Su Domani prosegue il Blog mafie, da un’idea di Attilio Bolzoni. Potete seguirlo su questa pagina. Ogni mese un macro-tema, approfondito con un nuovo contenuto al giorno in collaborazione con l’associazione Cosa vostra. Questa serie è incentrata sul generale Carlo Alberto dalla Chiesa ucciso quarant’anni fa il 3 settembre del 1982.


La cassaforte è vuota. C’è solo una piccola scatola verde. Anche la scatola è vuota. È tutto quello che trovano: una scatola vuota dentro una cassaforte vuota.

Palermo ingoia i suoi segreti in una notte.

Fra le stanze buie di Villa Pajno, la residenza privata dei prefetti, scompare ogni segno della lunga estate di solitudine di un uomo ucciso lentamente fra Roma e la Sicilia. Omicidio premeditato, annunciato, dichiarato. Omicidio fortemente voluto per chiudere un conto con un generale diventato troppo ingombrante. Una leggenda per i suoi carabinieri, un mito della lotta al terrorismo degli Anni Settanta, una minaccia permanente per l’Italia che sopravvive fra patti e ricatti.

Chi è il mandante?

La «malefica tabe», dice un sindaco. «Il nostro male oscuro», dice un presidente della Regione. «Il cancro dell’isola», dice un ministro. Mafia.
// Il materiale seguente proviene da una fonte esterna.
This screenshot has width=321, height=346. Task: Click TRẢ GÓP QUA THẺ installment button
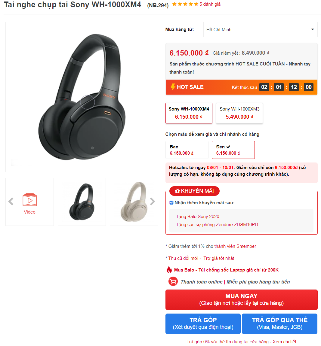pyautogui.click(x=280, y=324)
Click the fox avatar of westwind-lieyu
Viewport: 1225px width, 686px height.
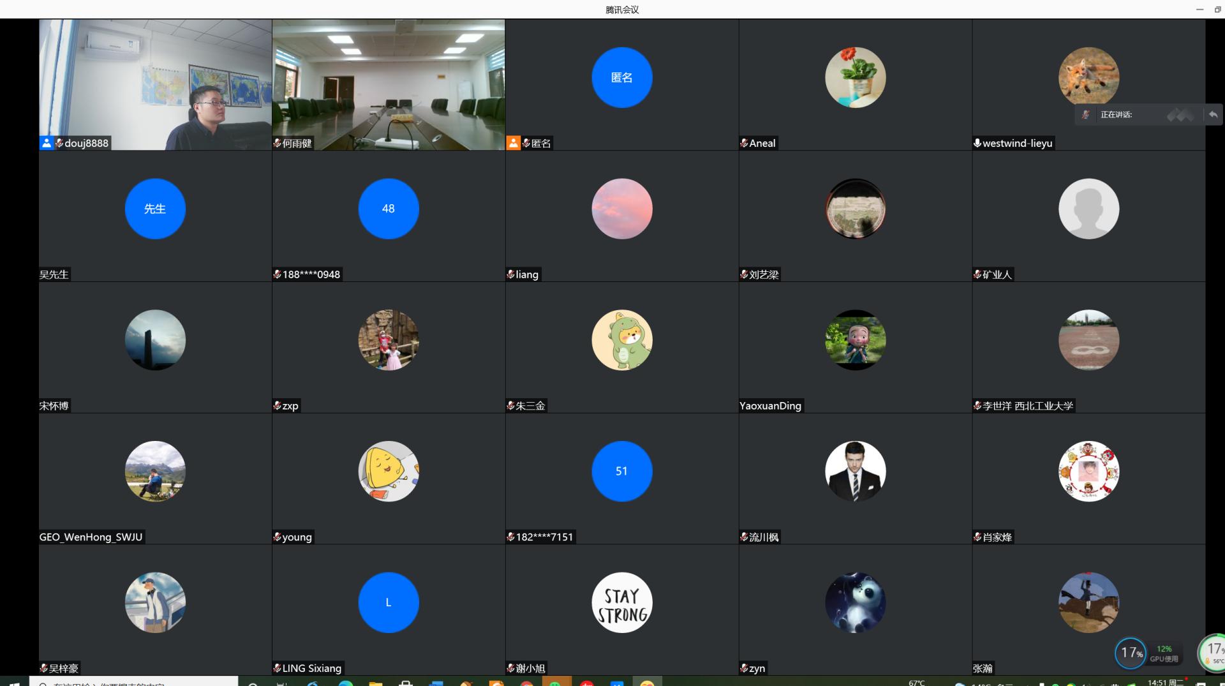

Una parola che non si pronuncia mai nemmeno davanti a quel corpo proteso a difendere una giovane donna, lui e lei vicini anche nella sera di scirocco siciliano che li trascina verso la morte. Mafia.

Un alibi perfetto per seppellire e dimenticare per sempre Carlo Alberto dalla Chiesa, cinquantottesimo prefetto di Palermo dall’Unità nazionale. All’Ucciardone è festa, brindano con lo champagne. A Roma, c’è chi si asciuga la fronte imperlata di sudore per lo scampato pericolo. Un altro cadavere, il 3 settembre del 1982, riporta Palermo nella sua normalità. È il cadavere di un generale fatto a pezzi dallo Stato.